Ogłoszenia:
1. Nowi użytkownicy, którzy nie przekroczą progu 30 napisanych postów, mają zablokowaną możliwość wstawiania linków do wszelakich komentarzy.
2. Usuwanie konta na forum - zobacz tutaj: jak usunąć konto?
1. Nowi użytkownicy, którzy nie przekroczą progu 30 napisanych postów, mają zablokowaną możliwość wstawiania linków do wszelakich komentarzy.

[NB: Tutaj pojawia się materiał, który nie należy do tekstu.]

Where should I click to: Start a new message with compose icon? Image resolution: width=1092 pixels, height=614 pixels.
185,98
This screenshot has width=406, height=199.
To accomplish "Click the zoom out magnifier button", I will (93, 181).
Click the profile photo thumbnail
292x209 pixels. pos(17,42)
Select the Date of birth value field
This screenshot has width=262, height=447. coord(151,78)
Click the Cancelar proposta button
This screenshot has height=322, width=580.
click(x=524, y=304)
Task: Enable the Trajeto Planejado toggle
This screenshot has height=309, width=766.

2. Usuwanie konta na forum - zobacz tutaj: jak usunąć konto?
Depresja, anhedonia
-
- Zarejestrowany Użytkownik
- Posty: 2
- Rejestracja: 27 sierpnia 2022, o 17:31
Cześć, mam depresję a jej początki były kilka lat temu. Teraz przechodzę przez stan gdzie cały czas czuję pustkę, czasami coś mnie drażni i ogólna niechęć do wszystkiego, dosłownie wszystkiego. Nie czuje szczęścia i to przyprawia mnie o to że nawet tracę sens w samym moim istnieniu. Obwiniam siebie za to, że istnieje i nic nie robię. Ostatnio jak siadam na krzesło w swoim pokoju i myślę co mogę porobić, aby jakoś czas minął zajmuje mi to nawet 20 minut. Przechadzam się wzrokiem po pokoju i jak wpadnie mi jakiś pomysł np. poczytam książkę, pogram sobie, to nie mogę się za to zabrać jakby była jakaś bariera i nie mogę się nawet przemóc wziąć książki do ręki. Czy to jest normalne? Czy moje emocje kiedyś wrócą? Nie czuję się komfortowo ze sobą w tym stanie...
-
- Zarejestrowany Użytkownik
- Posty: 194
- Rejestracja: 10 maja 2018, o 17:45
Zbajdz jakąś pasję coś co da ci radość
-
- Zarejestrowany Użytkownik
- Posty: 41
- Rejestracja: 18 kwietnia 2023, o 21:03
Przedewszystkim warto porozmawiać z psychologiem z lekarzem. Naprawdę ja popełniłem ten błąd, że dusiłem, w sobie emocję i to co czuję i mogło skończyć się bardzo źle. I poszełem do psychiatry po kilkunastu latach takiej męczarni.vkpnxy pisze: ↑27 sierpnia 2022, o 17:58Cześć, mam depresję a jej początki były kilka lat temu. Teraz przechodzę przez stan gdzie cały czas czuję pustkę, czasami coś mnie drażni i ogólna niechęć do wszystkiego, dosłownie wszystkiego. Nie czuje szczęścia i to przyprawia mnie o to że nawet tracę sens w samym moim istnieniu. Obwiniam siebie za to, że istnieje i nic nie robię. Ostatnio jak siadam na krzesło w swoim pokoju i myślę co mogę porobić, aby jakoś czas minął zajmuje mi to nawet 20 minut. Przechadzam się wzrokiem po pokoju i jak wpadnie mi jakiś pomysł np. poczytam książkę, pogram sobie, to nie mogę się za to zabrać jakby była jakaś bariera i nie mogę się nawet przemóc wziąć książki do ręki. Czy to jest normalne? Czy moje emocje kiedyś wrócą? Nie czuję się komfortowo ze sobą w tym stanie...
-
- Zarejestrowany Użytkownik
- Posty: 58
- Rejestracja: 5 grudnia 2022, o 08:50
Dobrze jest zapisać się do psychologa oraz psychiatry.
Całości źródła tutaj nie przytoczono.